Arizona State Representative Bob Thorpe stated, “I’m thrilled that Congressman Paul Gosar is fighting back against expanded control of Arizona by the Federal government. Most of Arizona land is under the control of the Feds. Only 17% of our land is private, providing the scarce and greatly needed property taxes that pay for the educations of Arizona children. More National Monuments have been created in Arizona (22) than any other state. Due to the creation of these National Monuments, Arizona has already lost 100,000 acres of State Trust Land, with the possibly of losing 30,000 more acres if the Grand Canyon Watershed National Monument is unilaterally created by Obama, without the permission of Arizona citizens. Each lost acre of Trust Land further reduces the much needed money for our kid’s education.”

The Gosar-Stewart amendment language was included in Section 453 of the Department of Interior, Environment and Related Agencies Appropriations Act. Grijalva amendment #41 attempted to strike this provision. Congressman Gosar led the charge to defeat the Grijalva amendment which included circulating a dear colleague in opposition, speaking against the amendment on the House floor and recruiting opposition from stakeholders.

In Arizona, the Gosar-Stewart language prohibits the designation of any national monument under the Antiquities Act in Coconino, Maricopa, Mohave and Yavapai counties. Designations would still be allowed in these counties if authorized by Congress and signed into law by the president.

Arizona already has 18 national monuments, more than any other state. Only about 18 percent of the land remaining in Arizona is privately held. National monument designations under the Antiquities Act typically have significant consequences that negatively affect grazing rights, water rights, wildfire prevention, and other land management activities. These declarations also result in some of the most restrictive land-use regulations possible and also greatly impact hunting, fishing, Off Highway Vehicles (OHV) and other recreational activities.

In November of 2015, Congressman Gosar introduced H.R. 3946, the Protecting Local Communities from Executive Overreach Act, legislation which updates the 1906 Antiquities Act in order to protect property rights, water rights and jobs from presidential overreach.

Congressman Gosar has also passed another amendment and submitted an appropriation’s rider to prevent further abuse of the Antiquities Act. In February of 2015, Congressman Gosar led his initial effort that was supported by 24 members of Congress to oppose declaration of the Grand Canyon Watershed under the Antiquities Act.

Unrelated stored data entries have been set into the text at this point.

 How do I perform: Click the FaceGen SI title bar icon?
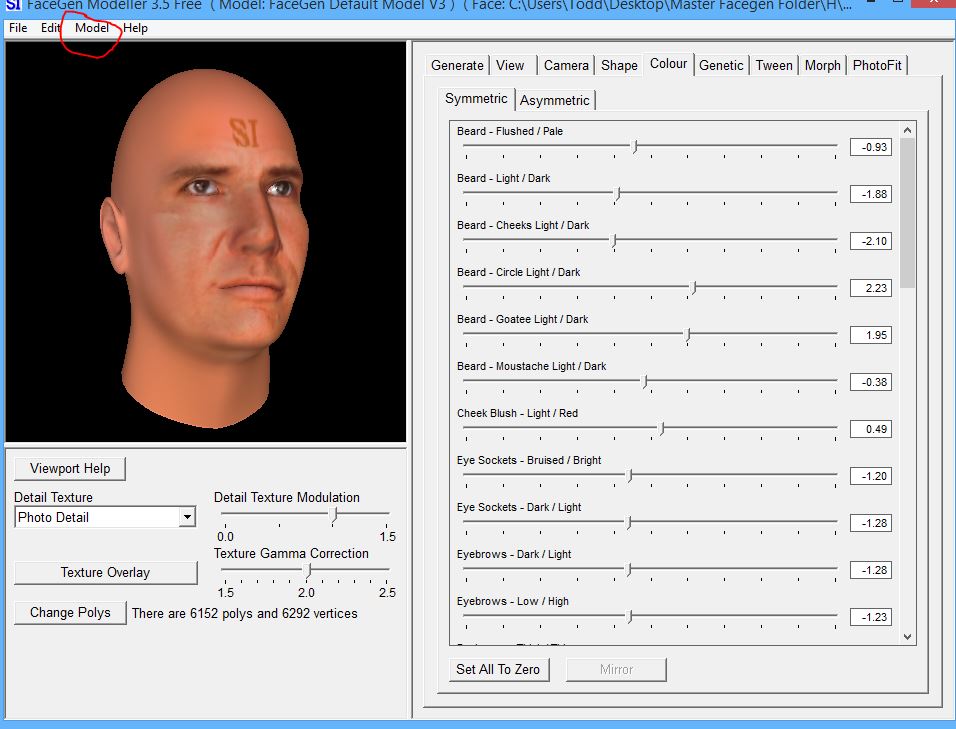12,4
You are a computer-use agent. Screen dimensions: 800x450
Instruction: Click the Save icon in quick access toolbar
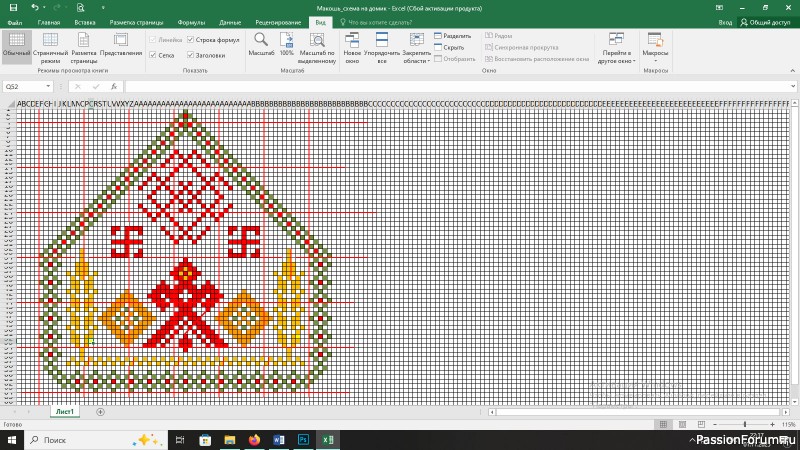point(14,7)
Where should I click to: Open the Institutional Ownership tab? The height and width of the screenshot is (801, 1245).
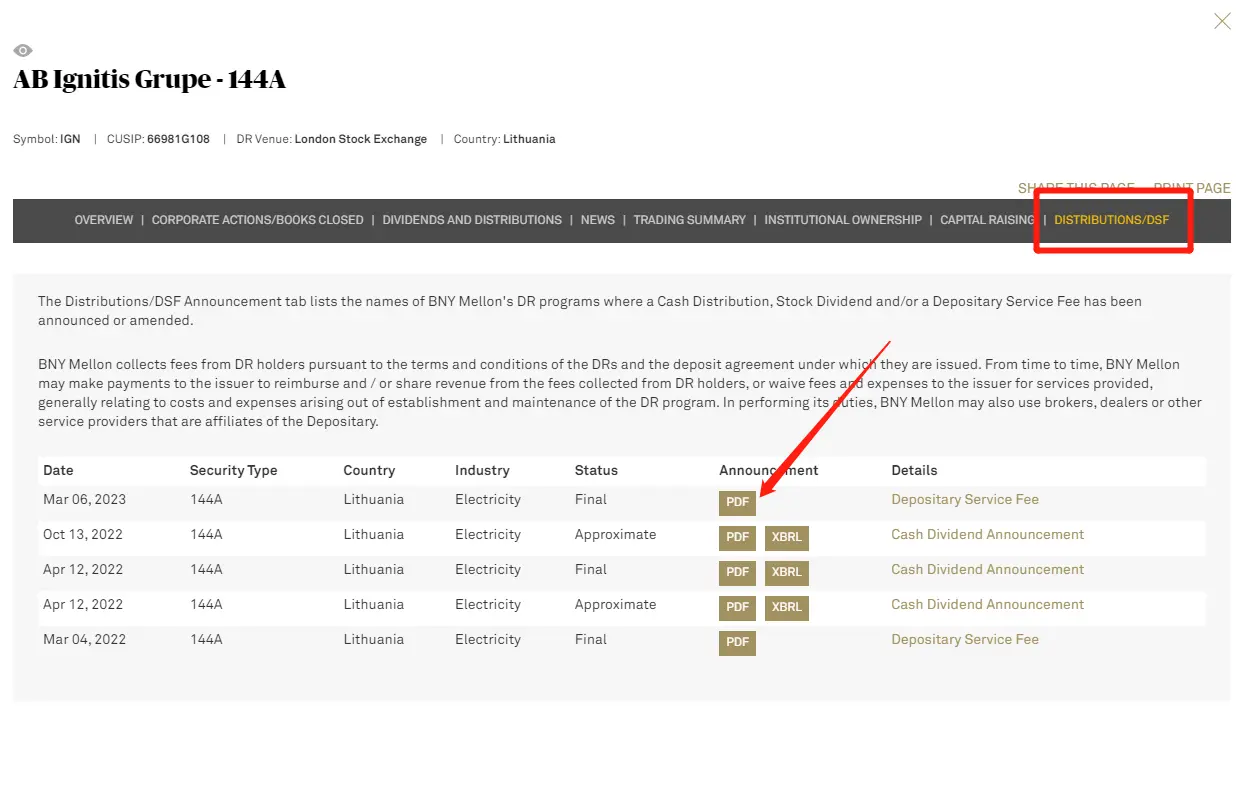coord(843,220)
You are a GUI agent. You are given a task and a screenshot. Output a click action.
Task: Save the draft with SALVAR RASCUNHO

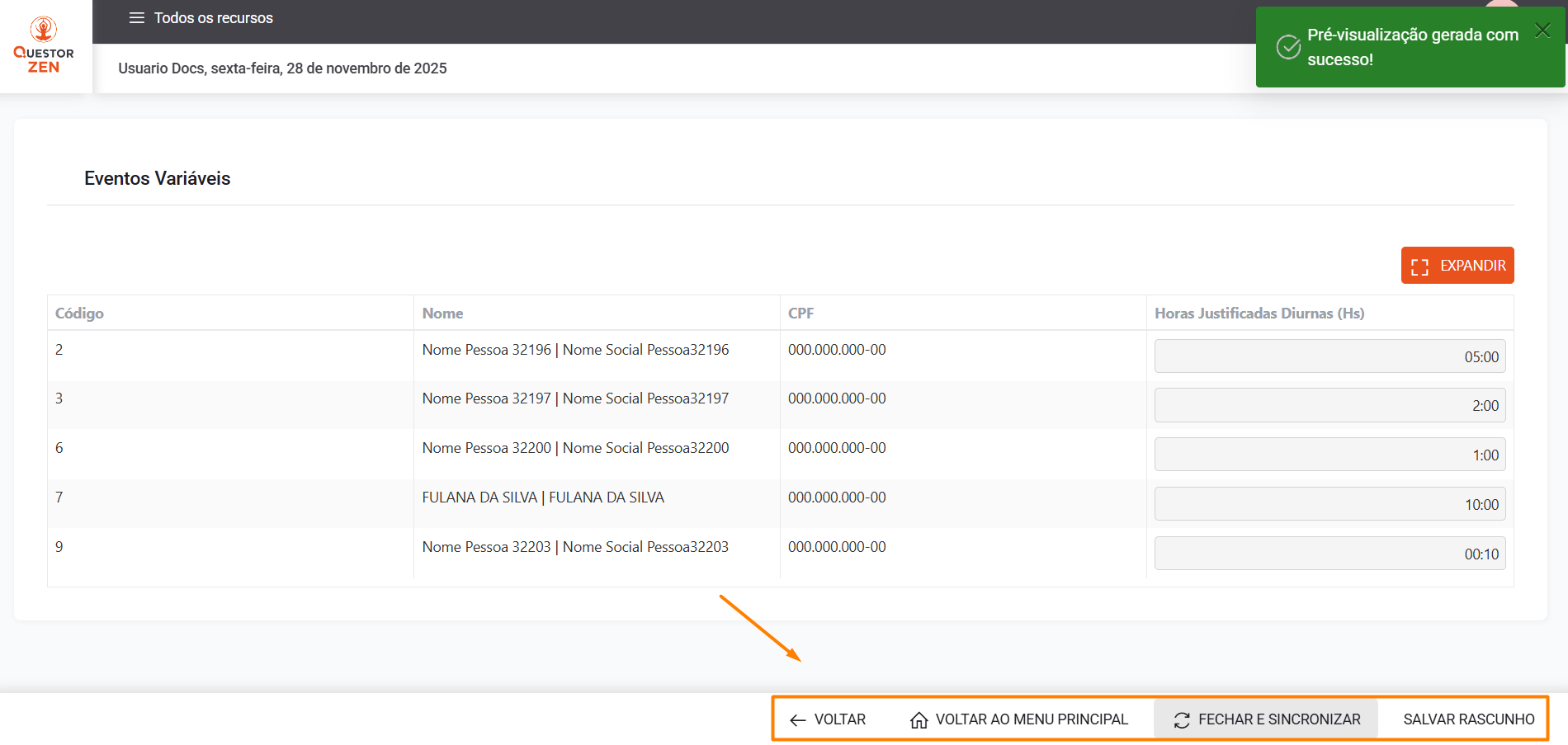tap(1468, 719)
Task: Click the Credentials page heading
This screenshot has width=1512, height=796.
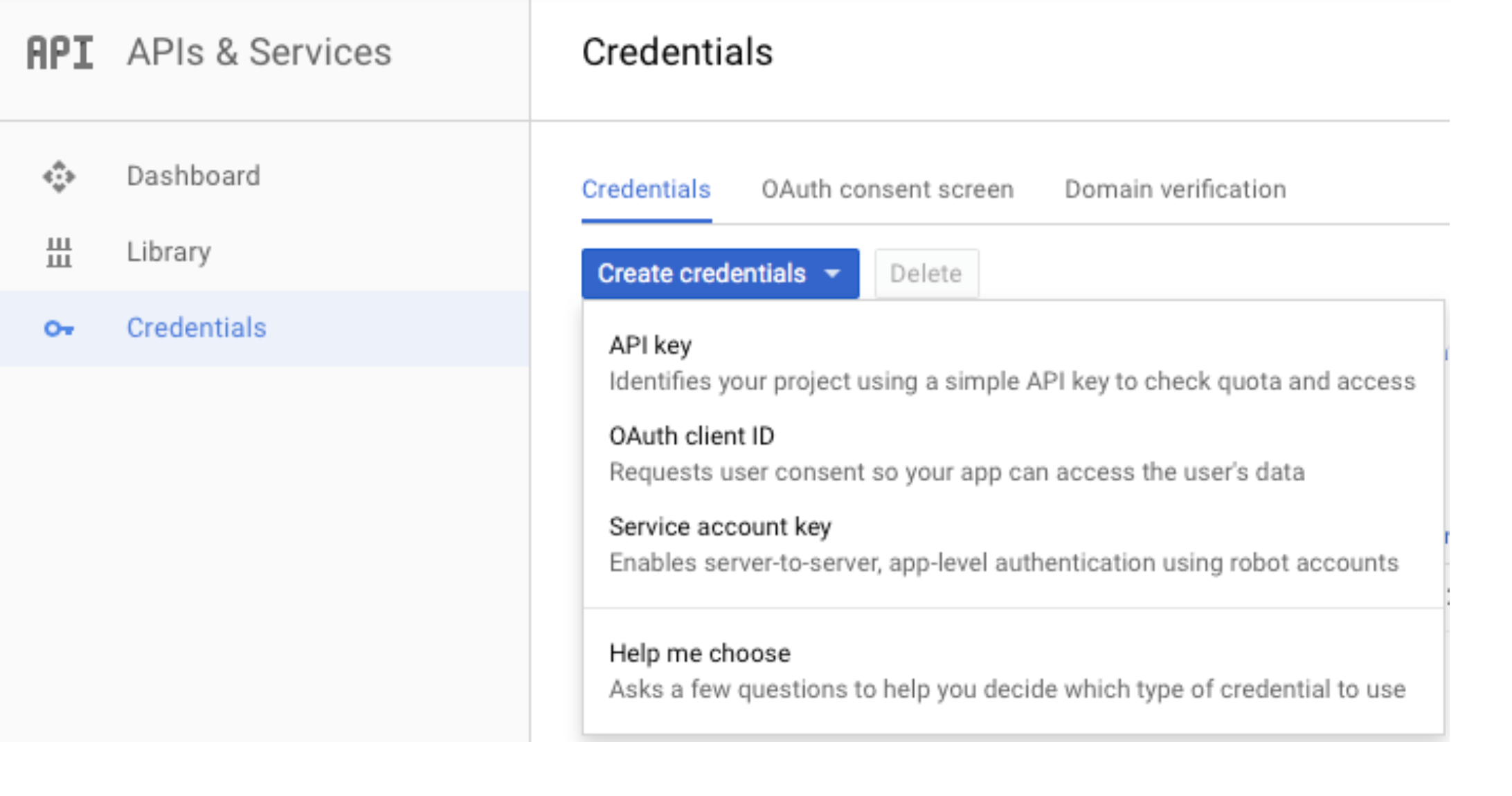Action: click(x=678, y=51)
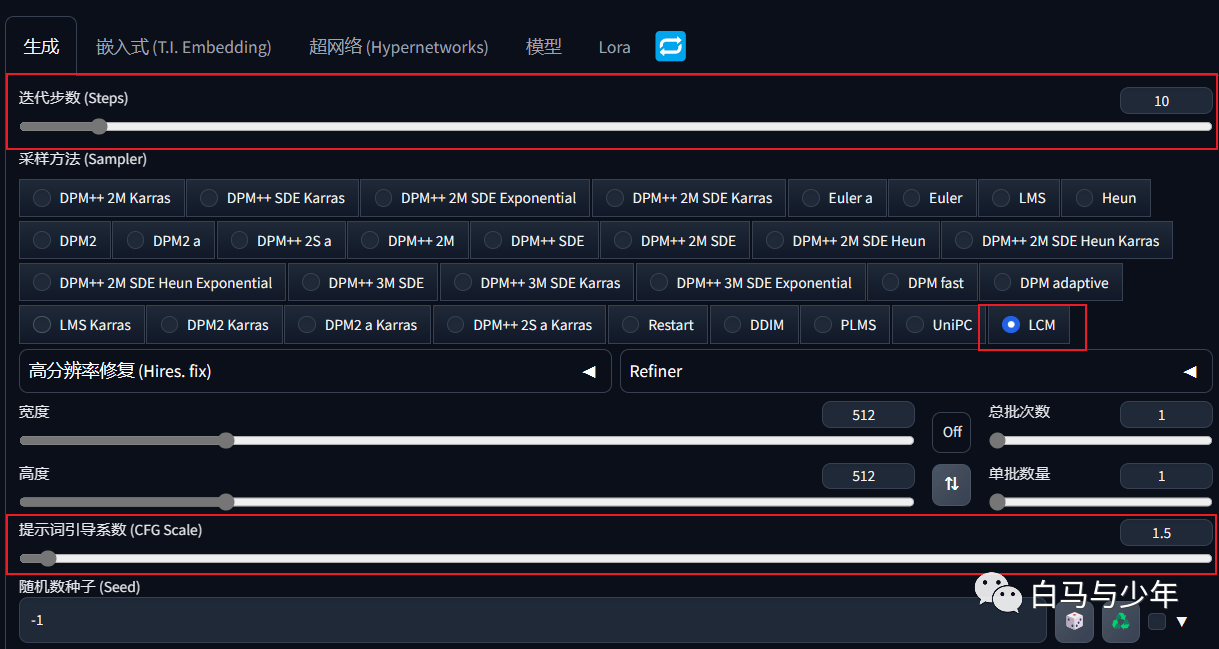Expand the Refiner panel arrow
Image resolution: width=1219 pixels, height=649 pixels.
coord(1190,372)
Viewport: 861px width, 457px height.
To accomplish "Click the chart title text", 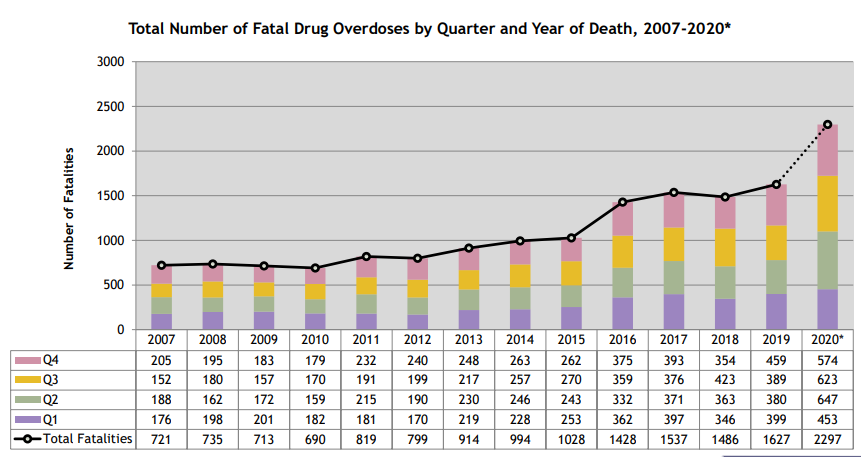I will [x=430, y=27].
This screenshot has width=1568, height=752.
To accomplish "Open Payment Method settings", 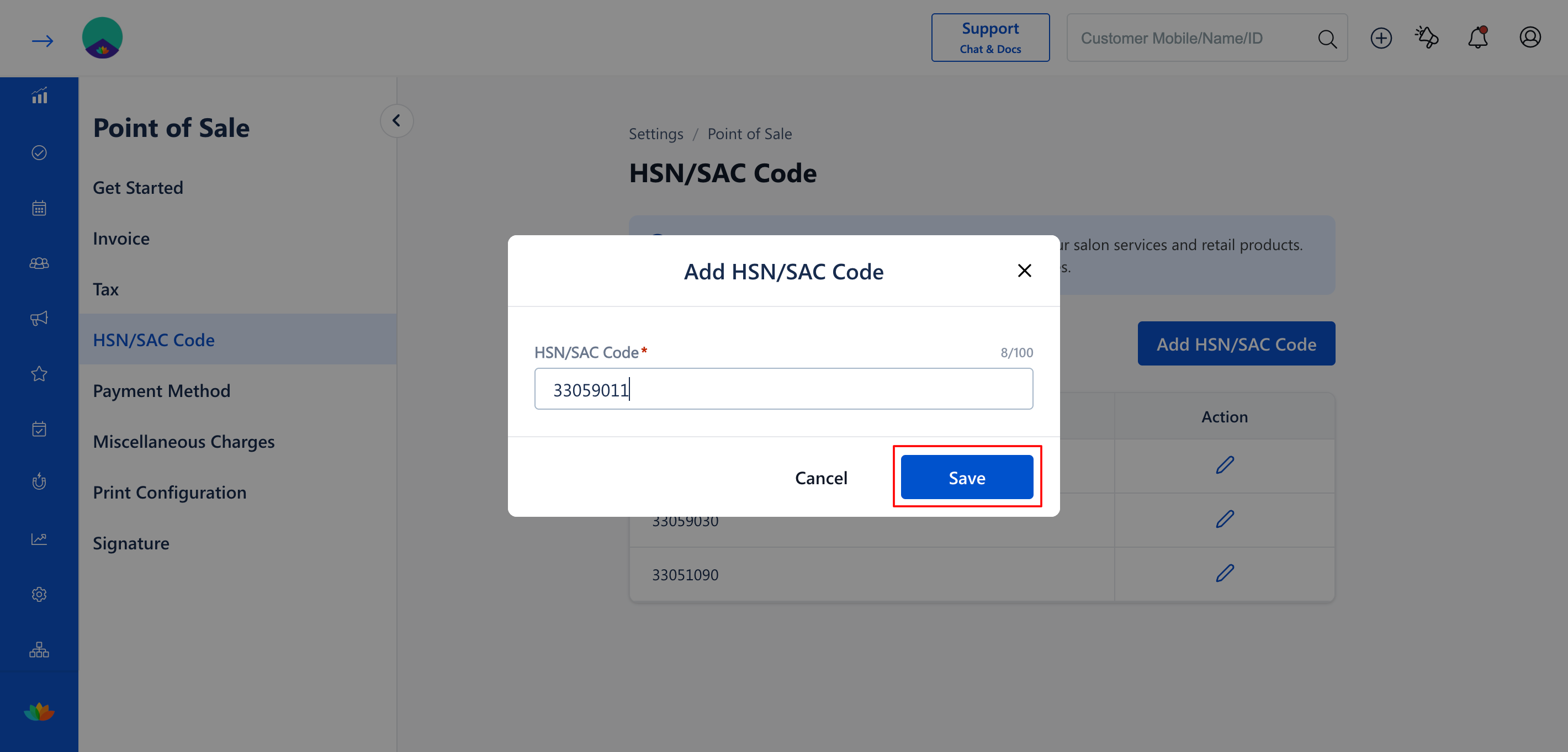I will click(161, 390).
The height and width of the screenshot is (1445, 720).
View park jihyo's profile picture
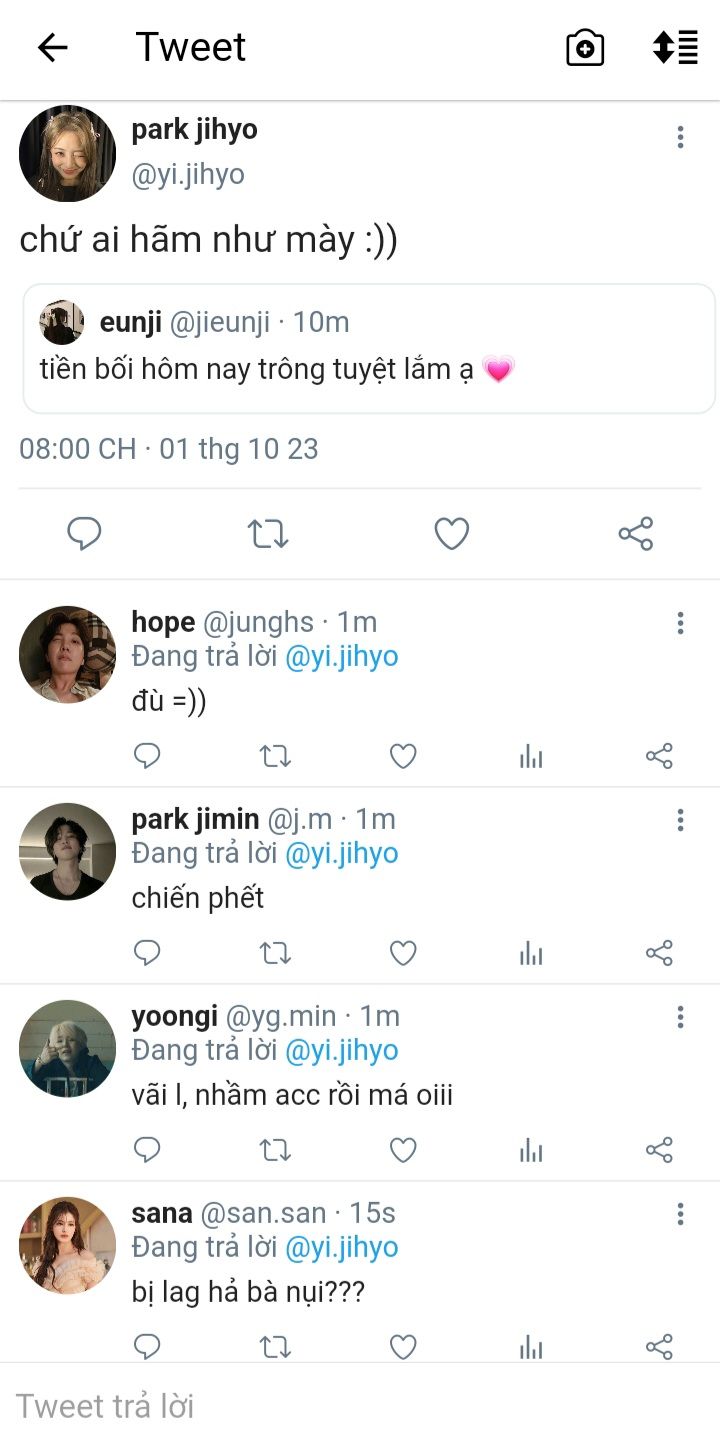pyautogui.click(x=67, y=153)
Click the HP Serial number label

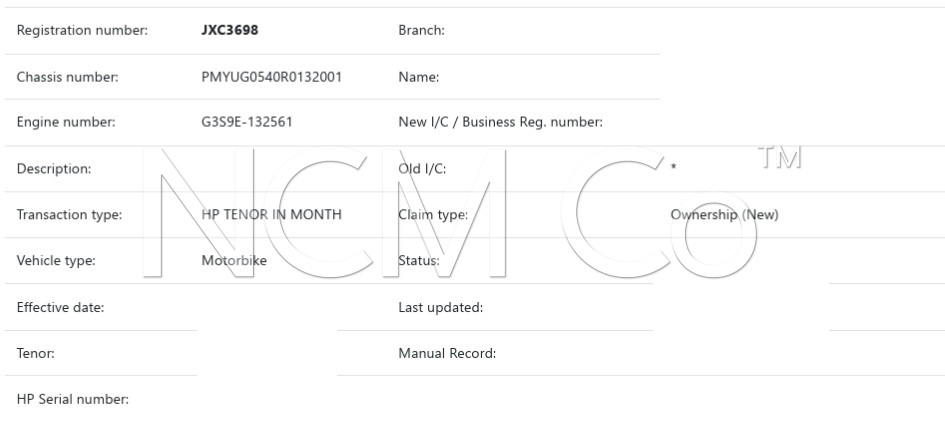73,400
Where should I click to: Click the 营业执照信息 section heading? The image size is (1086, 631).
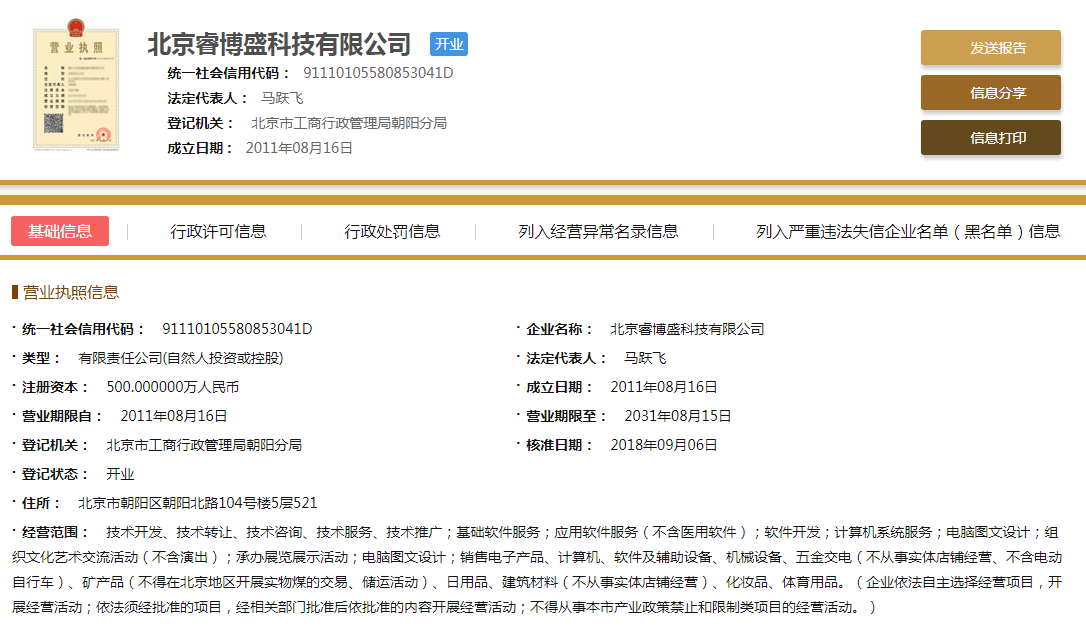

Congressman Raul Grijalva has claimed that the 1.7 million acre proposed Grand Canyon Watershed came from tribes. This proposal was put forth by the Sierra Club, the Center for Biological Diversity and the Wilderness Society because they specifically want to prevent mining, retire grazing permits, close roads to OHV users, and prevent forest thinning activities.

There is widespread opposition to the proposed Grand Canyon Watershed Monument and the Americans for Responsible Recreational Access issued a press release on a scientific poll that found 71.6% of Arizonans are opposed to the proposed Administrative designation of 1.7 million acres in Northern Arizona as a National Monument.

Gosar argues that this proposed 1.7 million acre “land grab” would undermine the Four Forest Restoration Initiative Program and make Arizona more vulnerable to wildfires. Attorneys have testified that this proposed monument could tie up future surface water use and future groundwater use. The proposed monument also includes 64,000 acres of Arizona State Trust lands and almost 28,000 acres of private land.